Императрица помолчала, щипая виноград, – она катала ягоды между смуглых пальцев.
– Главное, в чем христианство видит недуг, греховность человечества, – это отпадение от своей божественной природы: природы своего богоданного духа, – задумчиво проговорила Феофано. – Раскол между телом и душой: плоть грешит против духа, и от этого приходит ей смерть…
Она улыбнулась.
– Христианство учит, что человек воскреснет во плоти, когда духу в судный день будет возвращено его тело, – что человек есть единство духа и плоти, – продолжала василисса. – У древних эллинов тоже считалось, что дух немыслим без его смертной человеческой формы, которая подчиняется этому духу и отражает его свойства: мы учили, что человек должен быть цельным.
Она вздохнула и выгнулась назад, сцепив руки в замок, так что платье обтянуло крепкую грудь.
– Я – цельный человек, который не нуждается в исправлении своей природы, – сказала Феофано.
– Ты язычница, – прошептала Феодора: она глядела на наставницу с благоговением.
Феофано кивнула; потом ткнула подругу в грудь кулаком, так что та задохнулась от неожиданности.
– Ты тоже, дорогая, – я давно это заметила, – сказала она. – Мы с тобой сильны тем, что в каждой из нас сидит язычница, которую христианство облекает как одежда… Сильная женщина должна иметь внутри себя крепкую язычницу.
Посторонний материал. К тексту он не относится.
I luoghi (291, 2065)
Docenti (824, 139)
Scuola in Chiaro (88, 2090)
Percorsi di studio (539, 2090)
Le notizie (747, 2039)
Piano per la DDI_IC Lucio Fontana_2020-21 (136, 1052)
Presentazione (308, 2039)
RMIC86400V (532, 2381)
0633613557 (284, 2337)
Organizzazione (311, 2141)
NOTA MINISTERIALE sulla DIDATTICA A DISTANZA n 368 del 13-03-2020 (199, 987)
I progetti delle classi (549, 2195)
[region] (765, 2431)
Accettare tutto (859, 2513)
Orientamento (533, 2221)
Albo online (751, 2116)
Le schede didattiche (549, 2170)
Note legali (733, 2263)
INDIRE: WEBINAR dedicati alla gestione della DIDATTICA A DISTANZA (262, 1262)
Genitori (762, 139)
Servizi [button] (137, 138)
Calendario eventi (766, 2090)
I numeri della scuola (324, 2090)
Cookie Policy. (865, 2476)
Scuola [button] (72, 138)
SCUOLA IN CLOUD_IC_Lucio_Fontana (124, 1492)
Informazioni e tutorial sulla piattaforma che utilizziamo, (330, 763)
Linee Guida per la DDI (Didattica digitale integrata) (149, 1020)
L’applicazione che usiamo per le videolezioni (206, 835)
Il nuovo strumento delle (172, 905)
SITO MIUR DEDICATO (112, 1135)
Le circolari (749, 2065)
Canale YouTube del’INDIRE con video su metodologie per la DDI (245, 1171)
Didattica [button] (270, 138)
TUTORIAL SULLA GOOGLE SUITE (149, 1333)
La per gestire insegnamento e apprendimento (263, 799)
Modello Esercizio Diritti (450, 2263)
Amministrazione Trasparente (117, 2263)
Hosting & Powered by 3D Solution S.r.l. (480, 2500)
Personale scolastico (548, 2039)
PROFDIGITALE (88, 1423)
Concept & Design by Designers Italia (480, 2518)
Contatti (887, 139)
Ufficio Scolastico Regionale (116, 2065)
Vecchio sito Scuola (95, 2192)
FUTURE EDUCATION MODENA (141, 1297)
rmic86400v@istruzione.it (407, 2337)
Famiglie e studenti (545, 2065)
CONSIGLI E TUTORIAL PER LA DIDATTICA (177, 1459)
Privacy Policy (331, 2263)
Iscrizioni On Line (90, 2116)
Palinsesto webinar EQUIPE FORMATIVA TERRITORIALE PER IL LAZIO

Тогда она будет чувствовать себя правой и никогда не ляжет под ноги мужу и попам. Попы это тоже почувствуют и будут проклинать ее… но только такие, которые окончательно забыли, где правда: и католики именно таковы.
Феофано вдруг засмеялась и схватила Феодору за шею, приблизив к ней голову.
– Ах, какая язычница твоя Евдокия Хрисанфовна! Святая язычница! Ты мало слушала ее – а жаль!
– Я представляю, что бы она сказала в эту минуту, – улыбаясь, заметила Феодора. – Это русская женщина, которая всегда слышит свое сердце и говорит людям ту правду, которая именно сейчас нужна… Она как блаженная…
– У нас было много таких в свое время, но сейчас они перевелись, – вздохнула хозяйка. – Святость ушла.
Феодора встала из-за стола и отошла к полкам, водя по ним рукой.
– Я думала, что ты в Бога не веришь больше, – сказала она.
Обернулась к госпоже, глядя большими карими глазами, всегда открытыми новой истине, – глазами, в которых готово было появиться отчаяние.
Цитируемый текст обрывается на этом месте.